### AUSZUG ###

Donnerstag, 12. November 2020

REUTLINGEN - Die Stadt, die wir meinen

1999: »Manche haben unser Geschäftsmodell immer noch nicht verstanden«

Jeff Bezos, Gründer von Amazon, in einer Überschrift der FAZ

 


Müdes Geschäft

 Eine unzeitgemäße Betrachtung von Raimund Vollmer

Weihnachten gibt es nicht wegen des Weihnachtsmarktes. Trotzdem inspiriert kein anderes Fest so sehr das Geschäft in den Innenstädten wie die Geburt Christi. „There is no Jesus like Show-Jesus“, sang vor bald 50 Jahren Lore Lorentz im Düsseldorfer „Kommödchen“. Das war zu einer Zeit, als das Kabarett noch von innen her kam, noch nicht die Wirkung die Ursache bestimmt, die Quote den Inhalt. Heute leben wir im Zeitalter der „Nullmedien“, wie es der Schriftsteller Hans Magnus Enzensberger mal formulierte. Er meinte damit jene Medien, die sich selbst hypnotisieren – und dabei hatte er das Fernsehen im Blick.

### GEZEIGTES MATERIAL ###

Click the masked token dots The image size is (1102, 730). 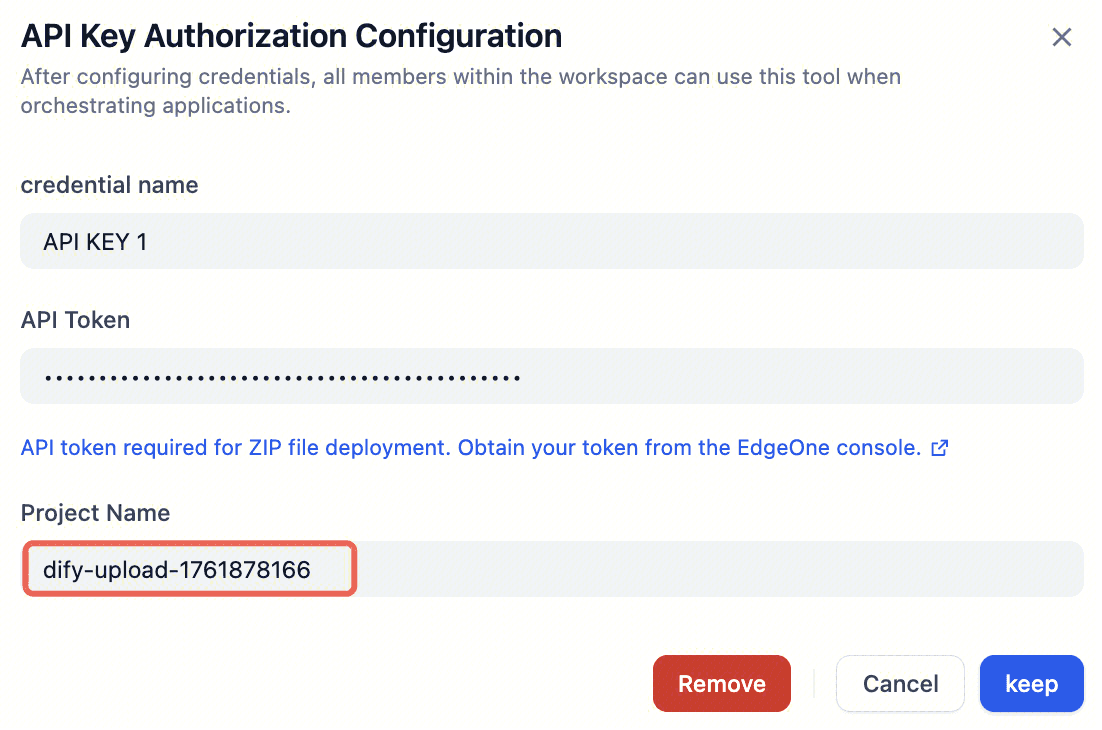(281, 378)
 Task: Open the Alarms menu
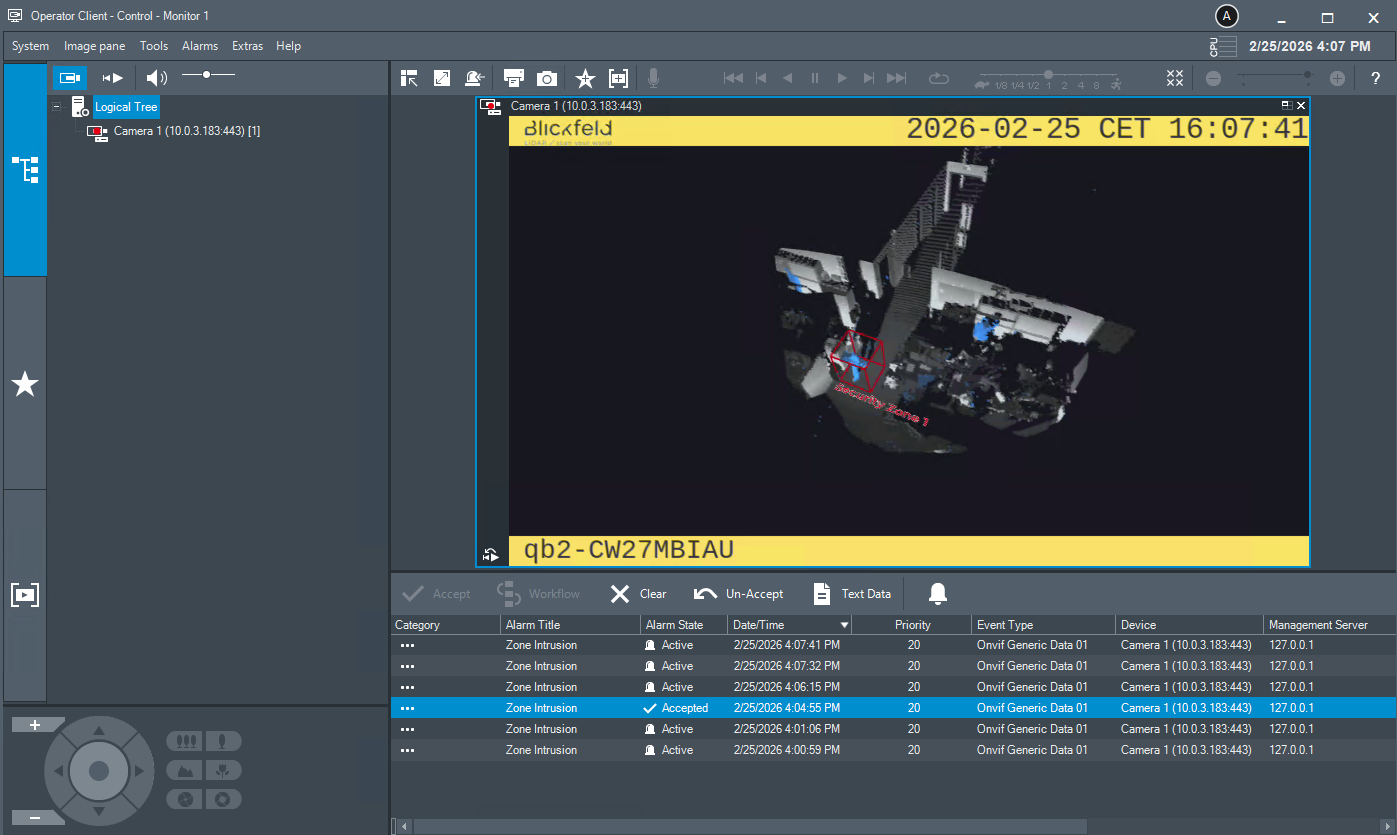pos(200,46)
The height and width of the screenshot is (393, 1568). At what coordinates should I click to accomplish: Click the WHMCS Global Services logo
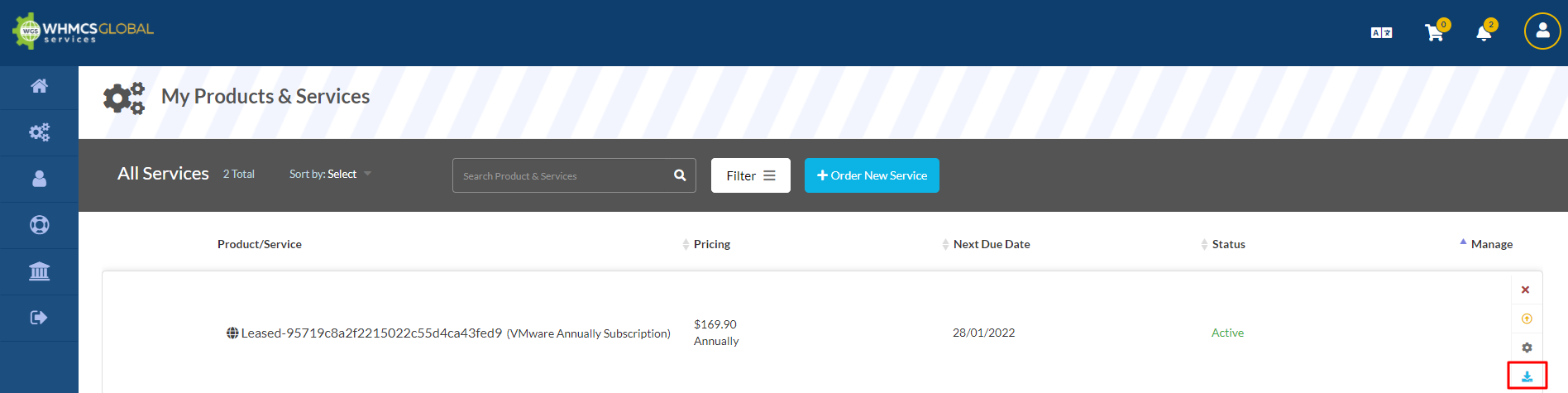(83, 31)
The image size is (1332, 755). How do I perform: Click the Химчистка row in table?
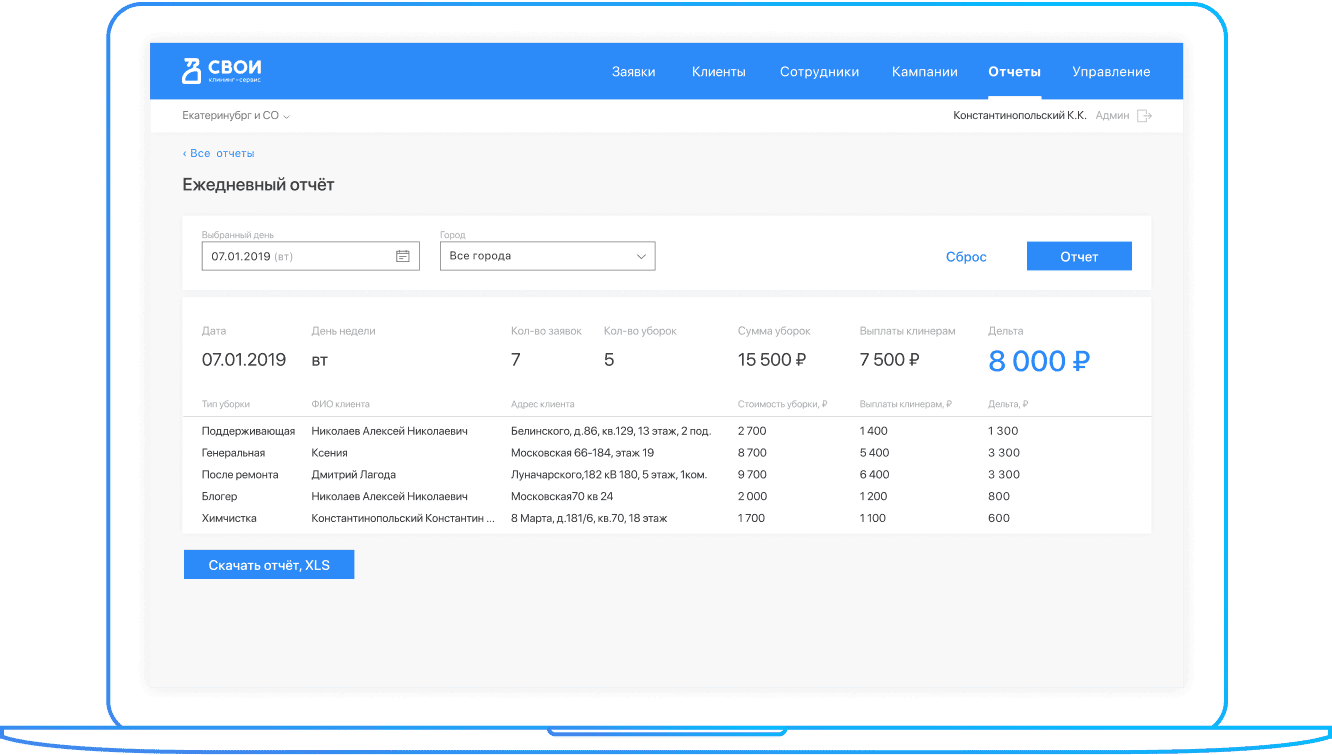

###
### GEZEIGTES MATERIAL ###

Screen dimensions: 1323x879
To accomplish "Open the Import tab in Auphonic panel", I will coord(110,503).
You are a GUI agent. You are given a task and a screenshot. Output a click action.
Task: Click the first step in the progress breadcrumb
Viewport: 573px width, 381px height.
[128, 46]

###
### GEZEIGTES MATERIAL ###

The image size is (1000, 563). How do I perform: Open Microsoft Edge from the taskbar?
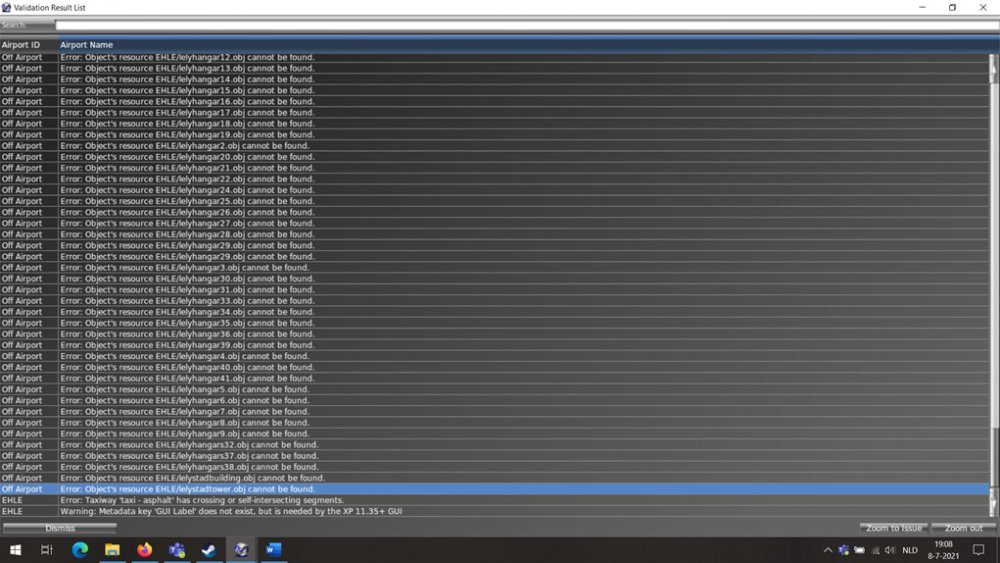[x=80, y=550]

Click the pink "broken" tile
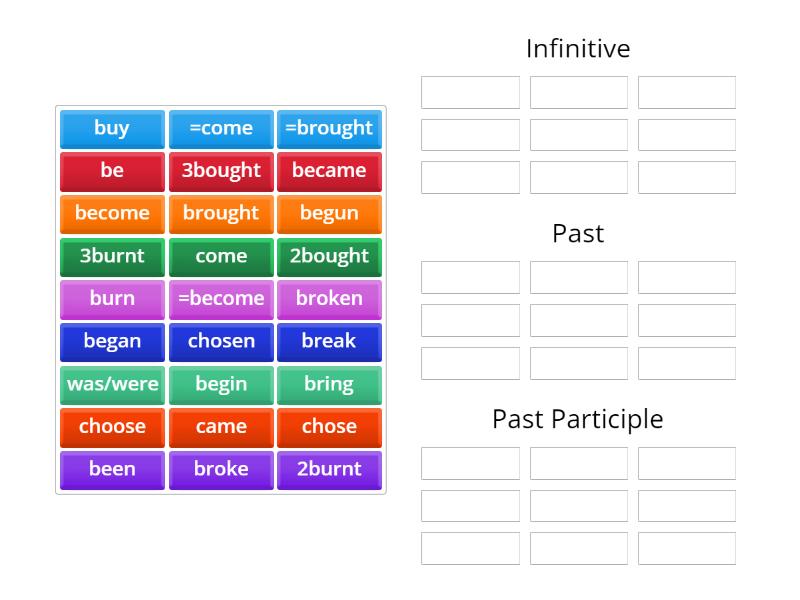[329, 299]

###

▸ AUFTRAG: Schreiben Sie den Abschnitt des Auszugs zwischen „Eine unzeitgemäße Betrachtung“ und „Fernsehen im Blick.“, beide einschließlich, wortgetreu ab.

▸ ANTWORT:
Eine unzeitgemäße Betrachtung von Raimund Vollmer

Weihnachten gibt es nicht wegen des Weihnachtsmarktes. Trotzdem inspiriert kein anderes Fest so sehr das Geschäft in den Innenstädten wie die Geburt Christi. „There is no Jesus like Show-Jesus“, sang vor bald 50 Jahren Lore Lorentz im Düsseldorfer „Kommödchen“. Das war zu einer Zeit, als das Kabarett noch von innen her kam, noch nicht die Wirkung die Ursache bestimmt, die Quote den Inhalt. Heute leben wir im Zeitalter der „Nullmedien“, wie es der Schriftsteller Hans Magnus Enzensberger mal formulierte. Er meinte damit jene Medien, die sich selbst hypnotisieren – und dabei hatte er das Fernsehen im Blick.